I know I’m super lucky to be able to escape the cubicle and make good money and spend time with my crazy adorable
baby toddler. But since moving to Sacramento (and in with my parents) and starting to work from home full-time, I have…accomplished absolutely nothing. I think I figured that working from home would give me even more delicious time to waste away online, but my google reader situation is out of control (oh, three months behind or so), I go weeks without remembering what a twitter is, and I don’t even know where to start blogging again.
Spending less time online would be great if I were at least doing something productive or fun or…anything. Anything at all. The sad truth is that working from home has made my crazy ADD magpie-esque level of time-management skills really, really obvious. I feel a bit like I’m drowning all the time despite the fact that I am doing absolutely nothing.

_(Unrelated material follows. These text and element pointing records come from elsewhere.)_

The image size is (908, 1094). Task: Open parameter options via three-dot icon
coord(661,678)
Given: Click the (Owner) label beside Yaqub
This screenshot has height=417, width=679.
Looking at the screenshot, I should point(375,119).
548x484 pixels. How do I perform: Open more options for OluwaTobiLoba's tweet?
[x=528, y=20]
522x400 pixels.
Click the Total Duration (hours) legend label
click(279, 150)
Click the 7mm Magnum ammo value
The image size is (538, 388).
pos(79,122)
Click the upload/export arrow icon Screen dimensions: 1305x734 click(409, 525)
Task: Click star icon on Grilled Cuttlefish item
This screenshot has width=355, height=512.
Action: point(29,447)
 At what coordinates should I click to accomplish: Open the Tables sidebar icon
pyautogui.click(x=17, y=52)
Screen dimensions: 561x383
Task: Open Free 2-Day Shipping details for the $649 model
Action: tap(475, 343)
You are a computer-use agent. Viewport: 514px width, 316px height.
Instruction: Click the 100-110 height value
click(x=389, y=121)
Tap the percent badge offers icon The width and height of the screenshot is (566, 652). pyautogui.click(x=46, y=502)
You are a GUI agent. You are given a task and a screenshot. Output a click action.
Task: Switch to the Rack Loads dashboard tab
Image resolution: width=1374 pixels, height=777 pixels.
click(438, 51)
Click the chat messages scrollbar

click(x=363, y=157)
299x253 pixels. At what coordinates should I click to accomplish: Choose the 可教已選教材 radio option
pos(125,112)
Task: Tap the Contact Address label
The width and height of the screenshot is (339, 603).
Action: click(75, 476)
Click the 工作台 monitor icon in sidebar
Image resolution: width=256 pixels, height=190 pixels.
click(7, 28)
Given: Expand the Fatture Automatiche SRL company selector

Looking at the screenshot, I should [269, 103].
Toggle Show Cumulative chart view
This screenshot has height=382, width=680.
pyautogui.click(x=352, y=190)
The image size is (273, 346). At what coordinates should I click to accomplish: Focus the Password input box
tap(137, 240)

Sure, it’s hard to get things done living out of a small room in my parent’s house with all my belongings packed away in storage. And yeah, it’s obviously hard to be productive with a toddler—and not just any toddler but one who spends 90% of the day bouncing off the walls like he’s just snorted a few lines of coke in the bathroom while I wasn’t looking. (‘drank a bottle of coke’ would probably have been a more appropriate analogy, I know, but we’re two hours past time and he won’t sit still for longer than two seconds and oh my goodness, child, why won’t you just lay down already ). But excuses aside, my to-do list is multiplying daily and I’m not even attempting to pretend to make a dent in it.
I know I need a babysitter/nanny/mother’s helper/whatever, but that’s not really going to help until I get some ADD meds that actually work. Paying someone to watch my kid so I can squirrel away hours looking at pinterest and watching whatever Vin Diesel movie is available OnDemand is probably not the smartest use of my money.